For the purpose of this econometric exercise, we considered the period 1989–95 period and thus excluded the period 1989–91. The main reason for excluding the period 1989–91 is that we found it difficult to characterize macroeconomic policy in more than half the countries before 1992—namely in the former Soviet Union and Albania. In particular, it makes little sense to use the same definitions for the exchange rate regime of the pre and post-reform period.

To carry out the econometric analysis, we pooled the cross-section and time series data for all 25 countries for four years, 1992–95.15 To capture fixed effects, we allowed the intercept to vary across countries. This formulation enables us to test whether there are differences across countries (presumably reflecting omitted variables), modeled as parametric shifts in the regression function.

The role of the exchange rate regime in stabilization and growth has long been a subject of controversy. A strong case can be made for using the exchange rate as a nominal anchor in reducing inflation in transition economies (Sahay and Végh (1996)and Hansson and Sachs (1995)). This case is buttressed by the fact that exchange rate-based stabilizations have often been associated with growth rather than recession (Rebelo and Végh, 1995; Easterly, 1995). Our a priori expectation, therefore, was that countries with fixed exchange rate regimes would experience a quicker revival of output. We also expected growth to be lower the larger the fiscal deficit and the smaller the extent of market-oriented reforms.

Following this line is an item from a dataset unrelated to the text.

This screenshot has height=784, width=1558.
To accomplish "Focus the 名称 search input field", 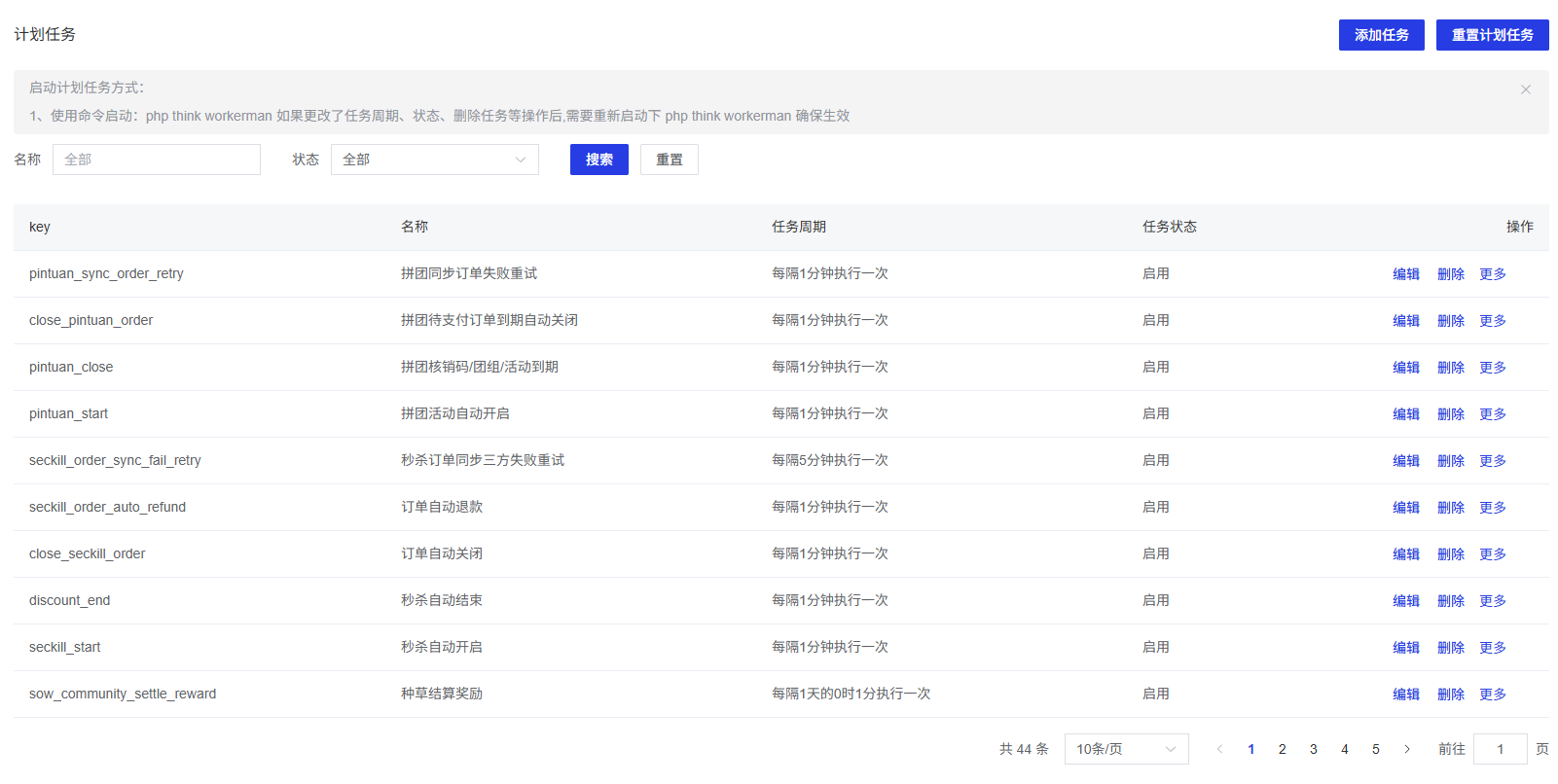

While we will use our regressions for drawing lessons, we should note that causation is in some cases not self-evident. For instance, it is surely the case that growth may feed back into fiscal balances through higher revenues. We find less persuasive the argument that low inflation countries may have chosen a fixed exchange rate. In any event, good instruments are not easy to come by. Our regressions should therefore not be viewed as reflecting deep structural relations but rather as a convenient way of presenting the data. Further qualification is needed given that the data are sparse and preliminary.

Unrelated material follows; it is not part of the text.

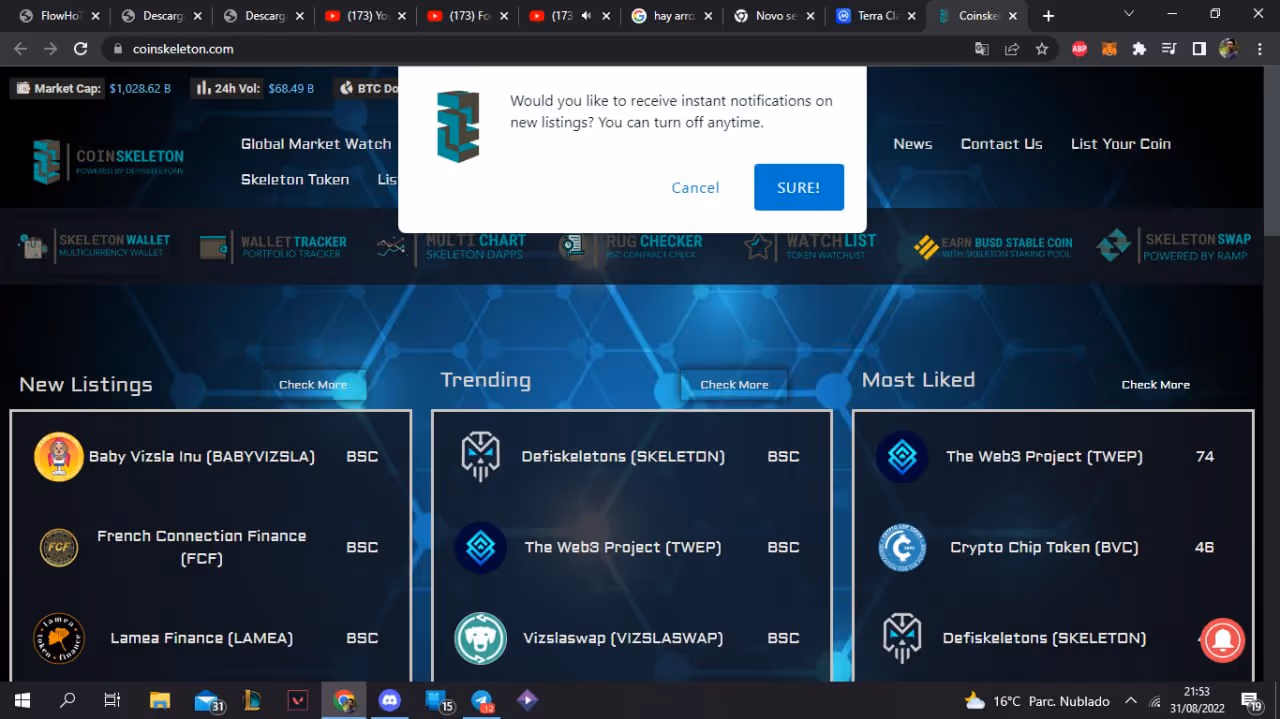Mute the playing YouTube tab

click(x=586, y=16)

Table 5 reports the regression results obtained from the fixed effects model. In all cases, country-specific effects turned out to be highly significant (using a likelihood ratio test), indicating that there were some differences across countries which are not captured by the explanatory variables. The regression results indicate that a pegged exchange rate regime, tighter fiscal policy, and most measures of structural reforms affected growth positively. Thus, we find—not surprisingly—that countries that achieved macroeconomic stabilization (through the use of fixed exchange rates and tight fiscal policy) and undertook deeper reforms are growing faster during the transition. We also found that the break up of the CMEA and the Soviet Union had a very large negative impact on growth. The inflation regressions strongly support the notion that a fixed exchange rate regime and lower fiscal deficits helped in quickly stabilizing high inflation. Thus, while there is little doubt that correcting the underlying fiscal imbalances is essential for the success of a stabilization program, a strong nominal anchor appears to be an important component as well. Structural reforms have also helped in lowering inflation.

Table 5:

Fixed Effects Model for 25 Transition Economies, 1992-95

(T-Statistics in parenthesis)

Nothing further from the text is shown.